Data to use section start

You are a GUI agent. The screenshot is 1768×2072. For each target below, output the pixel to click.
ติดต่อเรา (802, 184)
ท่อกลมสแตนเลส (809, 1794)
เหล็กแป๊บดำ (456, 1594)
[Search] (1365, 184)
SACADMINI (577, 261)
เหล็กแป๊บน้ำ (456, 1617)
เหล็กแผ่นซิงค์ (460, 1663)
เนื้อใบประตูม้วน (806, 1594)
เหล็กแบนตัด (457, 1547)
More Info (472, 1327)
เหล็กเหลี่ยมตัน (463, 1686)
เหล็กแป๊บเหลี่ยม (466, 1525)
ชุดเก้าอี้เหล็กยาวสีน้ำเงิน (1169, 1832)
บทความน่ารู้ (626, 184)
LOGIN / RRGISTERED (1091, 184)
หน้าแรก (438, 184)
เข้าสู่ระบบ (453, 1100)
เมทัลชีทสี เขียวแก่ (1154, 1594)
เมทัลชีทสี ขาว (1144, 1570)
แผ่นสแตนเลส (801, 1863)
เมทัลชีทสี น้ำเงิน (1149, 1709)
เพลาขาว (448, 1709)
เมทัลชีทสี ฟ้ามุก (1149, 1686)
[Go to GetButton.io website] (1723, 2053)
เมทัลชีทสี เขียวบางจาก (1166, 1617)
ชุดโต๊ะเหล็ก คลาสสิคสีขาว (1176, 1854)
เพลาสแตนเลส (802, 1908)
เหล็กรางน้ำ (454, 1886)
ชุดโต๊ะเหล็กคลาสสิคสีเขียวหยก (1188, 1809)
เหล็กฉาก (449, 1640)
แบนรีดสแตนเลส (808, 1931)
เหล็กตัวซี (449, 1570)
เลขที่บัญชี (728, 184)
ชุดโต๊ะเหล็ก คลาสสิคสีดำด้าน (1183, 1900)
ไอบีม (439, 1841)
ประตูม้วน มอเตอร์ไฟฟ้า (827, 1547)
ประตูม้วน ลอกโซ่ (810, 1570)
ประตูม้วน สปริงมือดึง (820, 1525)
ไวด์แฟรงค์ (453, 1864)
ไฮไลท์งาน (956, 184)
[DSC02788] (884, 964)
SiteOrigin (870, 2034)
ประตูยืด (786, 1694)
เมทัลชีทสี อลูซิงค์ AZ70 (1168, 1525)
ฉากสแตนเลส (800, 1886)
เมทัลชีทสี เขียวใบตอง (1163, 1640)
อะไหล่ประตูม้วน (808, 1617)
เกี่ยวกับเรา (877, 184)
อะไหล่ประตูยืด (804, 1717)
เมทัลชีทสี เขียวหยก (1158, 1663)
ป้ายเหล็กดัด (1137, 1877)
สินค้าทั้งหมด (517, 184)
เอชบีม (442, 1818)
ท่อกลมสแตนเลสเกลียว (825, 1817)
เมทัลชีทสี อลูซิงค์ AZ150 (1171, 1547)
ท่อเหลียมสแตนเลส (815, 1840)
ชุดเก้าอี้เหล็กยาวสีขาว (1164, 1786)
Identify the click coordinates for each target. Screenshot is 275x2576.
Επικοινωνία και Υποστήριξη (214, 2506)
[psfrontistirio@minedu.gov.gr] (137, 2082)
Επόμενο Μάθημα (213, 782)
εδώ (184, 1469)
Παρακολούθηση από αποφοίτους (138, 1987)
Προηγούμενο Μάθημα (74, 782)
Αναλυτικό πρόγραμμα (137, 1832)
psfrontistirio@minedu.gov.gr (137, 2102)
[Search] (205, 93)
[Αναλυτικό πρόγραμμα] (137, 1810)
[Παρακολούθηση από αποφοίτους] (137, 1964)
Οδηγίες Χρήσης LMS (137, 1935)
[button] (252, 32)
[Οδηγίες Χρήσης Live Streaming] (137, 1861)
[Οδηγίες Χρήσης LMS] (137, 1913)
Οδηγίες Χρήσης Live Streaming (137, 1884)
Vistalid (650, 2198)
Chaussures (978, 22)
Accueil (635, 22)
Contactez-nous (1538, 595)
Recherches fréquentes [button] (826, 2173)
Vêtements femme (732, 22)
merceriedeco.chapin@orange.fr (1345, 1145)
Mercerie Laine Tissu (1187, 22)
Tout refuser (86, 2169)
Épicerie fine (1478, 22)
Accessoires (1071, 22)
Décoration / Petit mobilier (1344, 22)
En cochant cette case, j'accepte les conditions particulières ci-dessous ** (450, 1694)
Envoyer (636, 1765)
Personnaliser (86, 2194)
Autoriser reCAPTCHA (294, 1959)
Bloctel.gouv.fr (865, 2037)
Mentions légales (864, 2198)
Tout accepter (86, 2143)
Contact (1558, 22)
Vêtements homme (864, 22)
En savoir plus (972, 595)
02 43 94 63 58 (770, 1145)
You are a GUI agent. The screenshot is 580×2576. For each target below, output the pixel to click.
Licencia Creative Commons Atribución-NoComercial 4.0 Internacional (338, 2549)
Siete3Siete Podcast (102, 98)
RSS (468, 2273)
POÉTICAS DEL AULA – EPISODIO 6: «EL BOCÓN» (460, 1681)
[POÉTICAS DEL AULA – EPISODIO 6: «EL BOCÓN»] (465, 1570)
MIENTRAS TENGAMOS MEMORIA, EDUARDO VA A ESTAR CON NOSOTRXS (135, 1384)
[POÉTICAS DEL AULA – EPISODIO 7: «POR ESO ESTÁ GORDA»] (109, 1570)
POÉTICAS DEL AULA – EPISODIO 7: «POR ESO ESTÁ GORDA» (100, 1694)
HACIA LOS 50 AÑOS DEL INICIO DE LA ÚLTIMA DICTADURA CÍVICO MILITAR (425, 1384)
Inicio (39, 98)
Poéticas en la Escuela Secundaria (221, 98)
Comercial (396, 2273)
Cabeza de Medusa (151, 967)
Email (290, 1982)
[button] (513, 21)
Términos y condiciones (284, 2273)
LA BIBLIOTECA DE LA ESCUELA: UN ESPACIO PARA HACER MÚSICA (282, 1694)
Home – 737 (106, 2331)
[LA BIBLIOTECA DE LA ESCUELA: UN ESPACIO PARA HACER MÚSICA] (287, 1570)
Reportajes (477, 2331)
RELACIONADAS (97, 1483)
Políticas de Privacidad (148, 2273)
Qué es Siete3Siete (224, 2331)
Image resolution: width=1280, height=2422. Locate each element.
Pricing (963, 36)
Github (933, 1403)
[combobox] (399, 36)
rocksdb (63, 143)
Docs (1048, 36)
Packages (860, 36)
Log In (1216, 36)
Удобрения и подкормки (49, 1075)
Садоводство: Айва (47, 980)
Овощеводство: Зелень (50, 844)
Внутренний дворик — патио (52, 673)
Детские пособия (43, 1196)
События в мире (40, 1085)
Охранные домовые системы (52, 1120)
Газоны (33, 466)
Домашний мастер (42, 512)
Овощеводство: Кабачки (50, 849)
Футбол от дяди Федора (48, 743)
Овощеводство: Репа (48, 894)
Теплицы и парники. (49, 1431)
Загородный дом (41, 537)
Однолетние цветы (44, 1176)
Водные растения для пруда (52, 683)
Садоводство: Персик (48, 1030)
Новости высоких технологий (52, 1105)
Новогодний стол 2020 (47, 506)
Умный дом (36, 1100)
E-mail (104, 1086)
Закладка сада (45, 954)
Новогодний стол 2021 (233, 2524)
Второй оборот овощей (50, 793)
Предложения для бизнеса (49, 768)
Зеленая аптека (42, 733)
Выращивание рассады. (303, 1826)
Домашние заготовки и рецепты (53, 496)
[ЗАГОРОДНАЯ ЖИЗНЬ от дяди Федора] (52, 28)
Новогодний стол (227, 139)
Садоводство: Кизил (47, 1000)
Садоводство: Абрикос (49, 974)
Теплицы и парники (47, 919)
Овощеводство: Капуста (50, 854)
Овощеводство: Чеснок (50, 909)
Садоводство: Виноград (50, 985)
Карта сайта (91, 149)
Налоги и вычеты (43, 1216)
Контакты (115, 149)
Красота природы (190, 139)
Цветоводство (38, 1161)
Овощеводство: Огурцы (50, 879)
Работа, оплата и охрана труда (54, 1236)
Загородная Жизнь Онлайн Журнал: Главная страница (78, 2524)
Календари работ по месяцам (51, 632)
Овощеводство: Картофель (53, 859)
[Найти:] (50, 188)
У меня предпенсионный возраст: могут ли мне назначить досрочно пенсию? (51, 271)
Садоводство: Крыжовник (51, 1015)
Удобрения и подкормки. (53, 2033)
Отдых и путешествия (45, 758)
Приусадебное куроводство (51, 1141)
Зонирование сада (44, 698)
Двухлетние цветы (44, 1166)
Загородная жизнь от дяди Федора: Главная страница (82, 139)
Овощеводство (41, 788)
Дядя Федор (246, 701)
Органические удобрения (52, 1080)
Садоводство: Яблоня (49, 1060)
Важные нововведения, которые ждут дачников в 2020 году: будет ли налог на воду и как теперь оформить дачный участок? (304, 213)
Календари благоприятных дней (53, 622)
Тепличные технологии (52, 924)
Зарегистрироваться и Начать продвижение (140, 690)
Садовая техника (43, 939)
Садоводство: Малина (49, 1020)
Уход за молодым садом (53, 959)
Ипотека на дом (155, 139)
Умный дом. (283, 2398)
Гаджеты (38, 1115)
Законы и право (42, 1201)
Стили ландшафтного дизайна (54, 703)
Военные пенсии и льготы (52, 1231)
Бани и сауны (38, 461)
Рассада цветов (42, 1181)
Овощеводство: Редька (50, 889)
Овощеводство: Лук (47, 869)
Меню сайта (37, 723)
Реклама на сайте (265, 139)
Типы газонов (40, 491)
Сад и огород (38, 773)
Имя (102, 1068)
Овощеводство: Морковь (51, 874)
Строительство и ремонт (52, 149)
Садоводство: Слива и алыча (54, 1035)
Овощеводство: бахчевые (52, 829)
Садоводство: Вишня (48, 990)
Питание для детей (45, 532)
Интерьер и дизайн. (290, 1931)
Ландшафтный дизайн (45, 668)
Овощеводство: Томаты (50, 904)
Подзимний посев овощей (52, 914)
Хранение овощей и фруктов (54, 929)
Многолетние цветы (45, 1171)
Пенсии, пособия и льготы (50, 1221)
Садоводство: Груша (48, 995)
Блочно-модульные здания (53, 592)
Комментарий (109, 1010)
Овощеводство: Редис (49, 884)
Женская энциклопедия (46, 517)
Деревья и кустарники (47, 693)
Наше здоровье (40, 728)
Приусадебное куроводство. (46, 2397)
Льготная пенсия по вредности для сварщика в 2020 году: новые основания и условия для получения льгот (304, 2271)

Data to use section end

# Activity:
Filter the listing above down to the lines that contain the word "Οδηγίες".

# Exercise answer:
Οδηγίες Χρήσης LMS (137, 1935)
[Οδηγίες Χρήσης Live Streaming] (137, 1861)
[Οδηγίες Χρήσης LMS] (137, 1913)
Οδηγίες Χρήσης Live Streaming (137, 1884)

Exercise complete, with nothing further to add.